By providing this data in a web API, we hope that users can discover new extractors more easily, and that metadata standards will be developed describing the output of extractors, enabling schemas to proliferate throughout the field.
The proof-of-concept of this project was devised as part of the MaRDA Metadata Extractors Working Group, and is continued as the Datatractor project.

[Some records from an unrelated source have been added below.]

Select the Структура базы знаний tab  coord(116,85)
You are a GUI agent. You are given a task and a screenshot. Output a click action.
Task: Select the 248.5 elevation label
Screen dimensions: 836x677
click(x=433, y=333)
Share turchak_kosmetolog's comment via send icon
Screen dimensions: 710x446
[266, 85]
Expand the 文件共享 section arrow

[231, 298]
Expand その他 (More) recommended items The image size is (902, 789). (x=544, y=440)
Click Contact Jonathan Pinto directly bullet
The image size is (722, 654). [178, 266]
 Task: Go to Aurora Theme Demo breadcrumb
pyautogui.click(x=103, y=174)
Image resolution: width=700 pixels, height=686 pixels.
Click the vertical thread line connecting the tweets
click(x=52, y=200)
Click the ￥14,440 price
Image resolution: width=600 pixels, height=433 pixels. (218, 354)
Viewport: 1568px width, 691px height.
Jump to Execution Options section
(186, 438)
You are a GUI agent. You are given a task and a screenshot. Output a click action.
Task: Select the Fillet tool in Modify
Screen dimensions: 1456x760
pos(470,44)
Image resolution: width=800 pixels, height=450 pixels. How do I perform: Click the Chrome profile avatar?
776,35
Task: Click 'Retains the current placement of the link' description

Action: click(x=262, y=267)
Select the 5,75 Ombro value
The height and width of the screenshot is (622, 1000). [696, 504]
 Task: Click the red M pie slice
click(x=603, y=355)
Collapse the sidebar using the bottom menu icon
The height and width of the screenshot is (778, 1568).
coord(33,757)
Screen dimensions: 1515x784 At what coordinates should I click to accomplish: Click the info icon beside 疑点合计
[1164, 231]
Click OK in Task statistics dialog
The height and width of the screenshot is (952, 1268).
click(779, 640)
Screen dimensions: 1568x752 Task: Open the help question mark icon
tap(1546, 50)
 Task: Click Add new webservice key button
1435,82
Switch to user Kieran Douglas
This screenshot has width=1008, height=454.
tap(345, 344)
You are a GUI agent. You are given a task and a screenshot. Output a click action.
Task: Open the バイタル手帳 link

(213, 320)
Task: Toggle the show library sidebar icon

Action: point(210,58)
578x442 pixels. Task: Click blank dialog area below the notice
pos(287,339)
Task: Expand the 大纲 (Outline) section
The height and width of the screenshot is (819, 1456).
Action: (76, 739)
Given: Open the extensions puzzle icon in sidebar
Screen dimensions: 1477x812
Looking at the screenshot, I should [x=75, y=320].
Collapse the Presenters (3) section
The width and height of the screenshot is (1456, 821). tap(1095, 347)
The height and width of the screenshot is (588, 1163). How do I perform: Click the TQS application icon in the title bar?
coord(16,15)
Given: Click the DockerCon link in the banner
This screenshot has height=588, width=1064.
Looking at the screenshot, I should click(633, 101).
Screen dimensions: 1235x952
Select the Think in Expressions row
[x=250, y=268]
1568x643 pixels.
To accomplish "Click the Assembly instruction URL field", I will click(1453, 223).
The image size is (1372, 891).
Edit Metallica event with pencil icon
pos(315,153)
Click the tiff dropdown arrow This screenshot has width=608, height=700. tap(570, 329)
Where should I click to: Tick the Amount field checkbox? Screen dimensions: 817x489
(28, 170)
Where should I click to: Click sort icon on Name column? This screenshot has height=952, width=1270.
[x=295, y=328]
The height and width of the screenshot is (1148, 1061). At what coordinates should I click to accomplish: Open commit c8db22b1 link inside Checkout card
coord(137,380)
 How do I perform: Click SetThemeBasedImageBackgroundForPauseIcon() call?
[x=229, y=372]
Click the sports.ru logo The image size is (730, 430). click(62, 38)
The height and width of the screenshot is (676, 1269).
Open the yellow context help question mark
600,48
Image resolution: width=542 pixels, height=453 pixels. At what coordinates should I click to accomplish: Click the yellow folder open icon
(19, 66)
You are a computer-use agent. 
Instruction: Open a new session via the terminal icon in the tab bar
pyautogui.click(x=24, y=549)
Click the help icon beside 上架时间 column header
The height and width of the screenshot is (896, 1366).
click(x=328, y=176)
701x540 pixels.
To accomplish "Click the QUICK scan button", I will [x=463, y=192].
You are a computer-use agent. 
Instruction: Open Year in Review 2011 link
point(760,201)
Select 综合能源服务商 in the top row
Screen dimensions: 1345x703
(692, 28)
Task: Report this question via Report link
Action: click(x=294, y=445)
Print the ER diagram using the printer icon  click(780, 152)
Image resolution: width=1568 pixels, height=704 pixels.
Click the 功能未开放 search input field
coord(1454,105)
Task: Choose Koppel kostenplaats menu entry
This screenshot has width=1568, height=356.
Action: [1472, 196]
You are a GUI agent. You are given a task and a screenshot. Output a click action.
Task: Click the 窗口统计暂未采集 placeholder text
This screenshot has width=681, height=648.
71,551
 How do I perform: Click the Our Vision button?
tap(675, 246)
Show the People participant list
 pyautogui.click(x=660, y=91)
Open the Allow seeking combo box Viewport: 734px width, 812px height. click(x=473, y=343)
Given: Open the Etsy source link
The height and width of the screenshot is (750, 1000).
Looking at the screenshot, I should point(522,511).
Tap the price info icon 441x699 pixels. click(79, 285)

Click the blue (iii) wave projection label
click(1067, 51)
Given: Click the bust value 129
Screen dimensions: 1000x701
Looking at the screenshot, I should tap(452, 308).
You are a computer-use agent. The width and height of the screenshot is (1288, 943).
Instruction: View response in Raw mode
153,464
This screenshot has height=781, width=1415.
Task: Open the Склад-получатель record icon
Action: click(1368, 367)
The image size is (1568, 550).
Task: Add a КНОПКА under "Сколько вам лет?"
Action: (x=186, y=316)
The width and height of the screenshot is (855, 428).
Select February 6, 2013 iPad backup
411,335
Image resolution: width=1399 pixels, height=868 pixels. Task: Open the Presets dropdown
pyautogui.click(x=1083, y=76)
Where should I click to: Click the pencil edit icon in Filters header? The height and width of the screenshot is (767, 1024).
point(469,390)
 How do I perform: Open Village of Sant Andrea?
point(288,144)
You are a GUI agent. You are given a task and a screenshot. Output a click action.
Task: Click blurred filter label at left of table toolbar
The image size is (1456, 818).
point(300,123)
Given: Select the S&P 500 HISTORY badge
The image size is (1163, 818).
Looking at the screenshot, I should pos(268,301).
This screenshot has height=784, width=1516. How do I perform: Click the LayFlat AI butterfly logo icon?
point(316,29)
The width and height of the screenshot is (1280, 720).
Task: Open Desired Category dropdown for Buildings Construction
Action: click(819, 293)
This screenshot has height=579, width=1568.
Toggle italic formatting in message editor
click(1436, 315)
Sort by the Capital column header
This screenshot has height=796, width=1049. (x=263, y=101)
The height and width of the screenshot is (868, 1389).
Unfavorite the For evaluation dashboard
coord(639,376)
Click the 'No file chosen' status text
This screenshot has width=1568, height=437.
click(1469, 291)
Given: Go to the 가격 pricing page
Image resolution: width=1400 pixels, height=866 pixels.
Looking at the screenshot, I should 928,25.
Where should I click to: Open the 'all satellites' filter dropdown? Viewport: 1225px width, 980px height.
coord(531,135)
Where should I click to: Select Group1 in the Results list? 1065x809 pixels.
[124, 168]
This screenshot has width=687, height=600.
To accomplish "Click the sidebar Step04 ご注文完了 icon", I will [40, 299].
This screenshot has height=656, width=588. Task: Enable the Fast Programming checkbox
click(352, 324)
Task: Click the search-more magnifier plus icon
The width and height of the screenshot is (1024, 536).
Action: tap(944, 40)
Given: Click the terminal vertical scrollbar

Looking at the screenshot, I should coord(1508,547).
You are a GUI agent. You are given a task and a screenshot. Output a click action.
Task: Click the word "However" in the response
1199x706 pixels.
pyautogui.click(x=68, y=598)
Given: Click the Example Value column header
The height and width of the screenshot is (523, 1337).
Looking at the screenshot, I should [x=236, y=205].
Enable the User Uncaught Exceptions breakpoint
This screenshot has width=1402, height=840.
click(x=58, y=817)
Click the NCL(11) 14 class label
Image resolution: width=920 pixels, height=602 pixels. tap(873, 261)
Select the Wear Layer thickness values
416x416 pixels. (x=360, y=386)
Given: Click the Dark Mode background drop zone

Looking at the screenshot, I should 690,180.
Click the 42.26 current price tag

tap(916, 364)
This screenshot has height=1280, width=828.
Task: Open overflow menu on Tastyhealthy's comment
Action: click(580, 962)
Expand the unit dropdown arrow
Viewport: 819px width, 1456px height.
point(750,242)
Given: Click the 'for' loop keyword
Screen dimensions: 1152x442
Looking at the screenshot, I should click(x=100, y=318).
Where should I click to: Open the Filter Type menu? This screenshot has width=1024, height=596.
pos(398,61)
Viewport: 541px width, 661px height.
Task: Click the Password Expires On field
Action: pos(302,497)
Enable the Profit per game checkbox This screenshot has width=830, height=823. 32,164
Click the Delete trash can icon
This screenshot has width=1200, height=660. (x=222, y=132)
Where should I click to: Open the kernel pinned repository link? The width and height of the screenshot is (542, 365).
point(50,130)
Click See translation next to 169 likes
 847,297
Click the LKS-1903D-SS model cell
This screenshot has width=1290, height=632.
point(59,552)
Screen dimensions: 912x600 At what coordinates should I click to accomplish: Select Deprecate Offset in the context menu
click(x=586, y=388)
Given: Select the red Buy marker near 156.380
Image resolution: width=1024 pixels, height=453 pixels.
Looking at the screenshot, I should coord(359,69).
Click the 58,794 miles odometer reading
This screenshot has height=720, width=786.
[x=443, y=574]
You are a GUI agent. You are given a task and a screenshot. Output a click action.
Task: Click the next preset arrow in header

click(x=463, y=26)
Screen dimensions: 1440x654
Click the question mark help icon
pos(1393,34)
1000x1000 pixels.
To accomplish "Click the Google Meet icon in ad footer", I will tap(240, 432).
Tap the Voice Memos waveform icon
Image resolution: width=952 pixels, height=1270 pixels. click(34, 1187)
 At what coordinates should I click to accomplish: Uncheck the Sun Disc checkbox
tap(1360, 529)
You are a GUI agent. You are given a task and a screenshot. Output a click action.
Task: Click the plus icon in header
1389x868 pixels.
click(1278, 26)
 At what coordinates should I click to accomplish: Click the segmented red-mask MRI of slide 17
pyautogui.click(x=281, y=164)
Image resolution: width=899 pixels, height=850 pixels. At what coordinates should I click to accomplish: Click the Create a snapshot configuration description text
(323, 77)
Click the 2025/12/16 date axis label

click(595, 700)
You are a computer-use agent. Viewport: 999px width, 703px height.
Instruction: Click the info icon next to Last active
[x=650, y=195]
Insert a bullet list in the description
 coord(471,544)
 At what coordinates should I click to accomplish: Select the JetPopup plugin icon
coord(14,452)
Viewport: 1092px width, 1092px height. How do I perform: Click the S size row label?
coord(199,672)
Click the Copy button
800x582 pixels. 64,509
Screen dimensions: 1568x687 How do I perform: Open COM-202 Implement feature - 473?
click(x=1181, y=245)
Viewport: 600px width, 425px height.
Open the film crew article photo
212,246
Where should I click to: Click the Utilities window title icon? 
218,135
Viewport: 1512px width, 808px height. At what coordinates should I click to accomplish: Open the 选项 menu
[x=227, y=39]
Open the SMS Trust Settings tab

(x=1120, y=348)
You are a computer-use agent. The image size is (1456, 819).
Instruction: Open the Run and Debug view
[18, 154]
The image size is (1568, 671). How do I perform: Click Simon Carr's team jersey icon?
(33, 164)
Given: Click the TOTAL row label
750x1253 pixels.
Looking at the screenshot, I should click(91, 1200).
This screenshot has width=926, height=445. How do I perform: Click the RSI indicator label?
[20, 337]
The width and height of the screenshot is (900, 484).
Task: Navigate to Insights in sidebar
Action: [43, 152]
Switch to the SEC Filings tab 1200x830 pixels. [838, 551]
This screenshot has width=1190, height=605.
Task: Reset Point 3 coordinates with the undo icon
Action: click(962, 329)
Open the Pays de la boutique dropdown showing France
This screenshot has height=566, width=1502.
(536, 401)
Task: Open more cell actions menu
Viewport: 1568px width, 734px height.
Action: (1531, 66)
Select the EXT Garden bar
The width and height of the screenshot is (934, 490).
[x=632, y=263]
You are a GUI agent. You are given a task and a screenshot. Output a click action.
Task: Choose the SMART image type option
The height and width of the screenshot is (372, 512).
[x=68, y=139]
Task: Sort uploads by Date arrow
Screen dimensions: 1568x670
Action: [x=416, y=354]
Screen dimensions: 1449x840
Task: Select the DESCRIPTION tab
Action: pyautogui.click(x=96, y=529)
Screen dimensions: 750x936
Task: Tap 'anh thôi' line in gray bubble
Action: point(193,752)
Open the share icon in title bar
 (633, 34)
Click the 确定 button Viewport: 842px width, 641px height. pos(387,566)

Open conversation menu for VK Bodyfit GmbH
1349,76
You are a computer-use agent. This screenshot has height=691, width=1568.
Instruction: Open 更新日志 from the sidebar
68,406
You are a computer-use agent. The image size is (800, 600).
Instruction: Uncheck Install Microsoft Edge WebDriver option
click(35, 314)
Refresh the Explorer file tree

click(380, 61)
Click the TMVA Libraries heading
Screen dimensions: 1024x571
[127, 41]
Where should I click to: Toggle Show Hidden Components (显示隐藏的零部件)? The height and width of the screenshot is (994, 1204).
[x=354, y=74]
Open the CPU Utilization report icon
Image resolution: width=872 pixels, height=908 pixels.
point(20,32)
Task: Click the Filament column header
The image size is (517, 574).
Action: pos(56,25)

Further discussions and instructions for how to get involved can be found at the Datatractor discussions page.
You can find out more about the project at the preprint: "Datatractor: Metadata, automation, and registries for extractor interoperability in the chemical and materials sciences", Matthew L. Evans, Gian-Marco Rignanese, David Elbert & Peter Kraus, arXiv:2410.18839 (2024).
The registry and the data within it is available under the terms of the MIT license.
Anyone can contribute file type and extractor entries to this registry by following the instructions in the contributing guidelines on GitHub.
After submitting a pull request, your contributions will be reviewed and validated. The entries are listed in this registry once your pull request is merged and deployed.